La bomba de hidrógeno
› Por Julio Nudler
Quieren voltear a Sadam Husein y establecer en Irak un régimen abierto y prooccidental? ¿Pretenden acabar con el poder fundamentalista de los muláhs iraníes y lograr allí una transformación política como la ocurrida en Polonia o la República Checa? ¿Anhelan incluso democratizar Arabia Saudita? El medio para lograrlo, según un enfoque que va extendiéndose entre algunos analistas estadounidenses, no es el burdamente militar que trama George W. Bush sino otro más sutil y único a la larga efectivo: ¡quítenle valor al petróleo! La idea es que, en ese caso, las dictaduras de Oriente Medio perderán su gran instrumento de sostén y dominación, y esas sociedades tendrán que evolucionar como lo hicieran España o Portugal, donde no hay crudo que permita prescindir de la modernización social y económica.
Pero la idea no consiste en abaratar el petróleo a través de una mayor oferta, como la que podría sobrevenir tras la conquista norteamericana de los pozos iraquíes, con la que sueñan Bush y su vice Dick Cheney, sino por una menor demanda. Esta podría reducirse, sobre todo, si se acelerase el final de la era de los combustibles fósiles, desarrollando fuentes alternativas de energía. El hidrógeno surge así como el gran arma geoestratégica para despojar de sus fuentes de sustento al fundamentalismo islámico.
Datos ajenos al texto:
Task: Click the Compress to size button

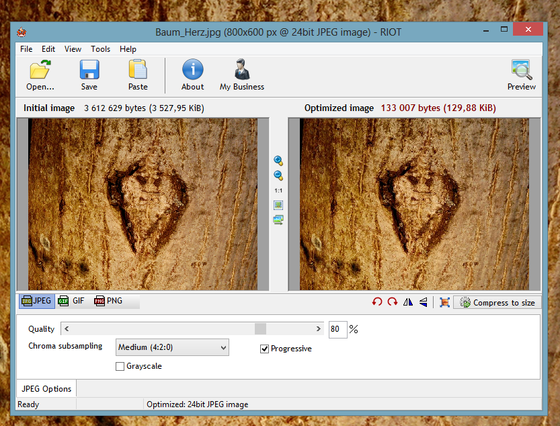Action: (x=497, y=302)
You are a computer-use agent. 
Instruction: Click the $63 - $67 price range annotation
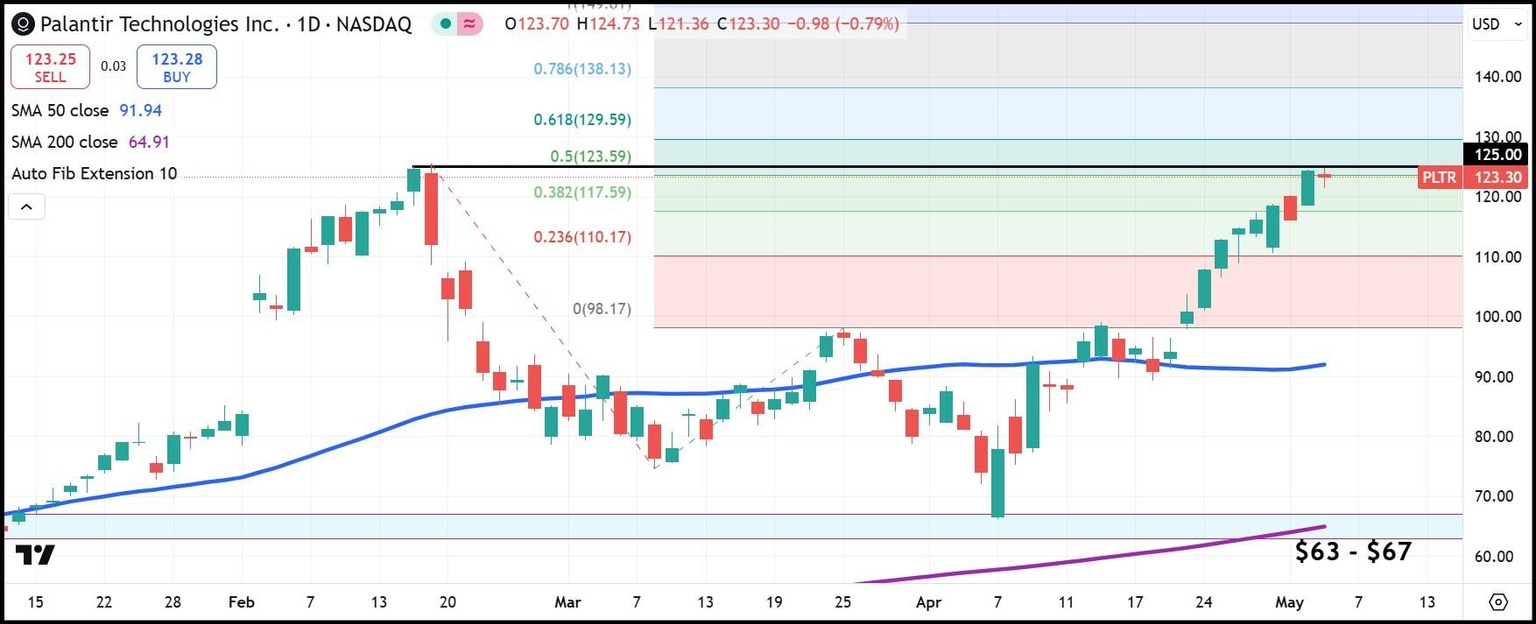tap(1353, 551)
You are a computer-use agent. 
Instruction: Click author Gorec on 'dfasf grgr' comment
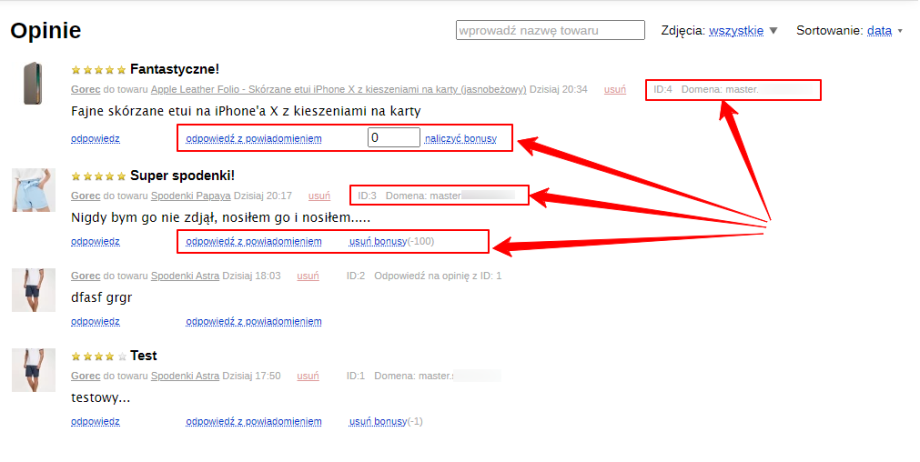[x=86, y=276]
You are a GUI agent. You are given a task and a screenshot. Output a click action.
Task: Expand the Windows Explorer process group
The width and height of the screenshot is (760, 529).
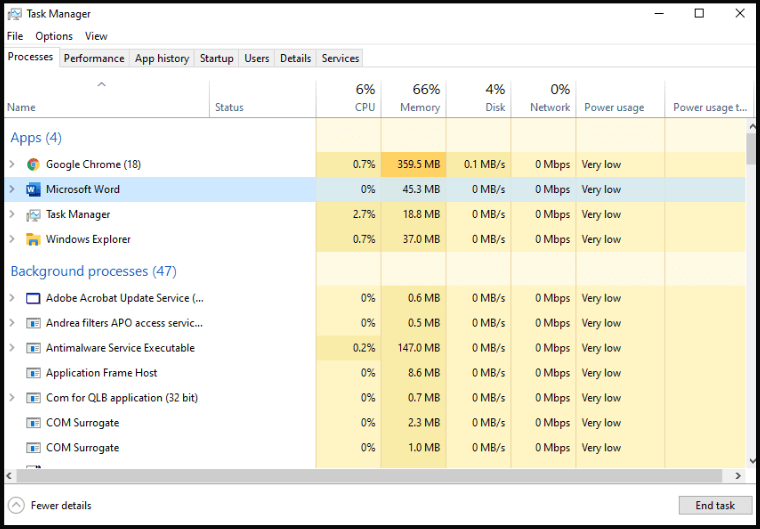pos(12,239)

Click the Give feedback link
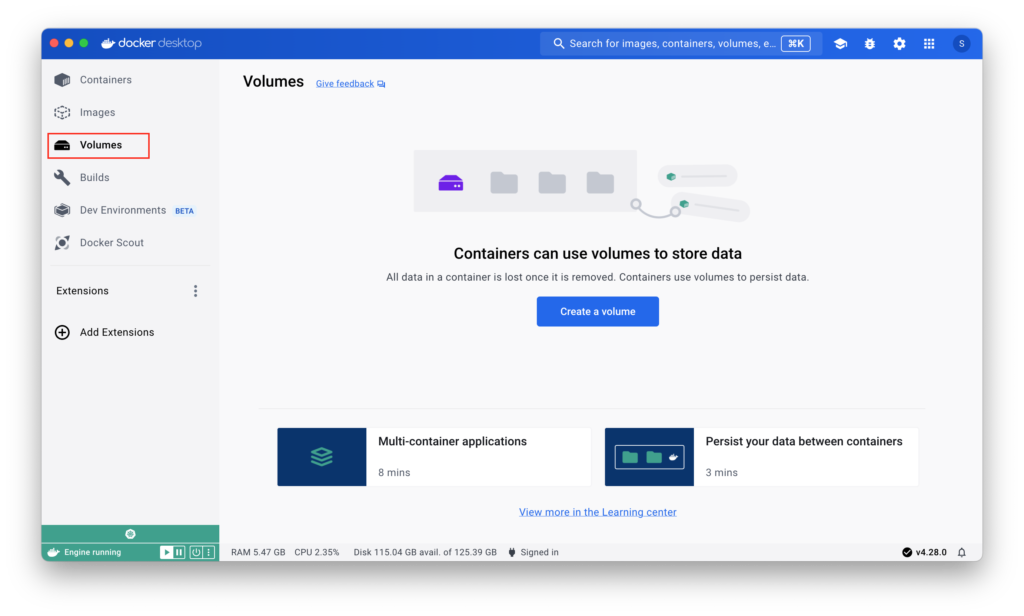click(x=345, y=84)
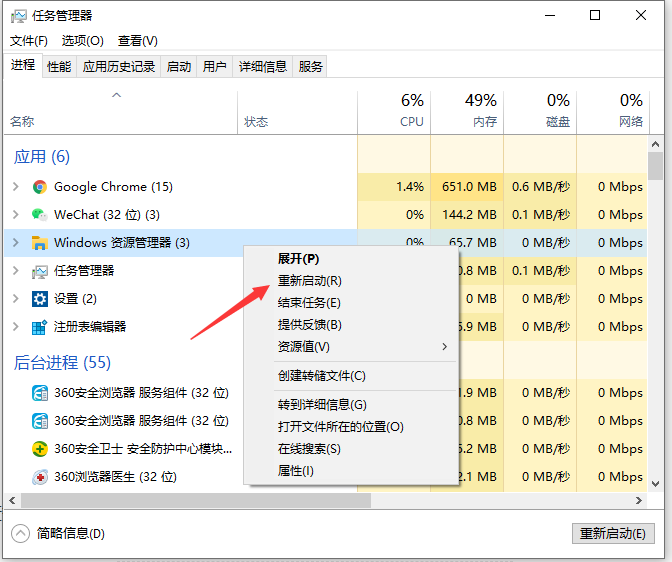Viewport: 672px width, 562px height.
Task: Expand the Google Chrome process group
Action: click(15, 187)
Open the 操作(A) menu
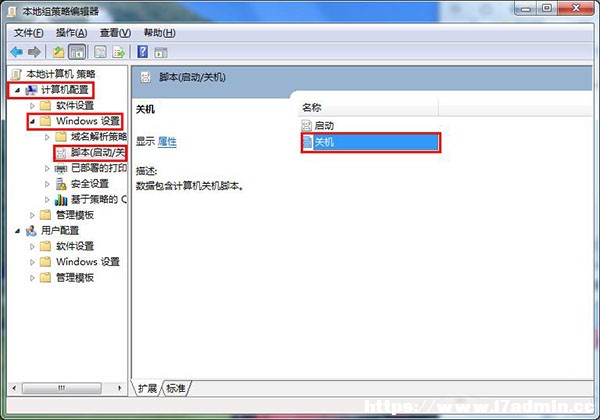 [72, 33]
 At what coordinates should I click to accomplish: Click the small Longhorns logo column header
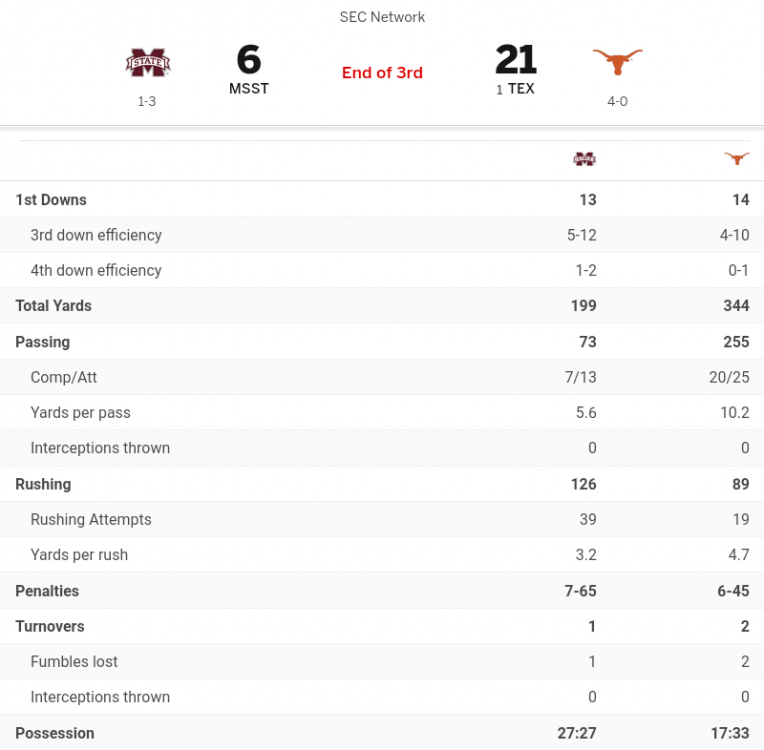737,158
De hecho, las materias primas siempre han representado la fuerza y al mismo tiempo la vulnerabilidad de las economías periféricas. A corto plazo, su valor es fuertemente oscilante. A largo, declina irremisiblemente. Países como la Argentina, que siguen dependiendo de la exportación primaria, o cuanto mucho de insumos indiferenciados, no consiguen desarrollarse. La llave de su prosperidad la manejan quienes regulan la demanda mundial de esos bienes a través de las reglas de juego del comercio, controladas por las potencias industriales. El petróleo, que fue un caso diferente del de los alimentos o los textiles, ahora es el objetivo a voltear.